Golpe na Bolívia e instabilidade na América do Sul

Golpe na Bolívia e instabilidade na América do Sul

Crises abalam países de esquerda e direita

publicidade

 

      A América do Sul não saiu do pesadelo. Continua a ser o que sempre foi: lugar de instabilidade política e social. Países com governos de direita e de esquerda entraram novamente em convulsão: Equador, Peru, Chile, Bolívia, Venezuela. A Argentina tenta salvar-se guinando à esquerda depois do fracasso da gestão neoliberal de Maurício Macri. O Uruguai decidirá seu futuro próximo num segundo turno. O Brasil vive o apogeu da polarização. Evo Morales renunciou. Ou foi golpeado? Ou foi reação a uma fraude eleitoral? O presidente chileno aceitou mudar a Constituição para tentar acalmar as ruas. O STF, no Brasil, resolveu seguir à risca o texto constitucional de 1988, o que, para muitos, é algo inaceitável e triste.

      Por que a América do Sul não consegue manter a estabilidade durante muito tempo?  A resposta talvez seja dupla e paradoxal, ou contraditória: incapacidade de superar a profunda desigualdade que devasta cada país e desprezo pelas normas escritas. Há teóricos atualmente que sofismam à luz do dia. Afirmam que a desigualdade não é problema. Que poderia haver de errado em alguém em ter um bilhão enquanto outro meio bilhão? O filme “Coringa”, que está espantando o mundo com sua crítica social, está aí para explicar que não se trata disso, mas da divisão clássica entre quem tem tudo e quem nada tem. Mensagem do filme: quem semeia humilhação, colhe tragédia. A desigualdade só cresce. O economista francês Thomas Piketty provou isso em seu gigantesco e profundo “O capital do século XXI”.

      Lula saiu da prisão e fez, em São Bernardo, um discurso duríssimo. Para uns, o petista exagerou no ressentimento, no rancor, na provocação e no acerto de contas, estimulando a polarização que colocaria o Brasil na beira do abismo. Para outros, Lula jogou verdades na cara do país, apontando desvios do sistema judicial e erros da política econômica. Outros, ainda, preferem uma clareza cujas consequências são imprevisíveis: a polarização é um dado da realidade. Lula só a explicitou. Não poucos, pelas ruas, sintetizaram: o país está em guerra. Uma guerra ideológica.

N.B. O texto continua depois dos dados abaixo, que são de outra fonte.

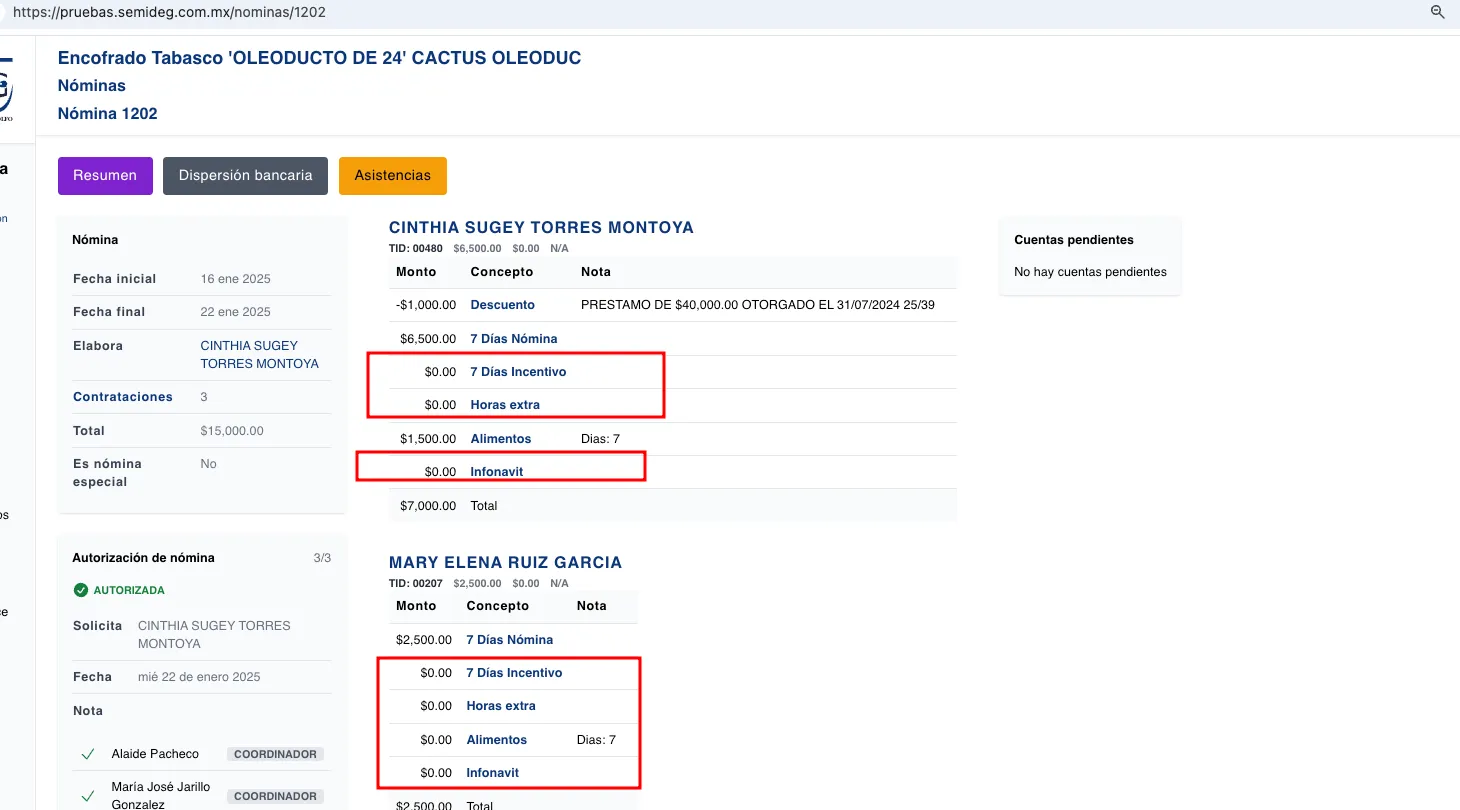Click the Descuento concept link
The width and height of the screenshot is (1460, 810).
click(502, 305)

      A decisão do STF levou às ruas manifestantes de verde e amarelo que estavam em casa tranquilamente desde a vitória de Bolsonaro contra Fernando Haddad. Foram protestar contra o que consideram porta aberta para a impunidade. A esquerda vê contradição e seletividade nessa postura. Cobra que essas pessoas não desfilaram contra as denúncias de “rachadinha” do agora senador Flávio Bolsonaro quando deputado estadual no Rio de Janeiro, nem contra o sumiço do seu faz-tudo, o tal Queiroz, que admitiu ter recolhido dinheiro de colegas, funcionários do filho do presidente da República, mas nunca apareceu para depor ao gelado Ministério Público.

      O Chile até há pouco era o modelo a ser importado pela direita brasileira. Desandou. A esquerda louvava os avanços da Bolívia. Implodiu. Evo Morales, assim como se fez na Venezuela, alterou a regra do jogo para candidatar-se a mais mandatos do que o previsto constitucionalmente. Caiu. Mas fez os melhores governos da história boliviana, dando crescimento à nação, diminuindo a miséria,  incluindo os mais pobres e deserdados.

A extrema direita populista avança. O tempo do pesadelo será longo.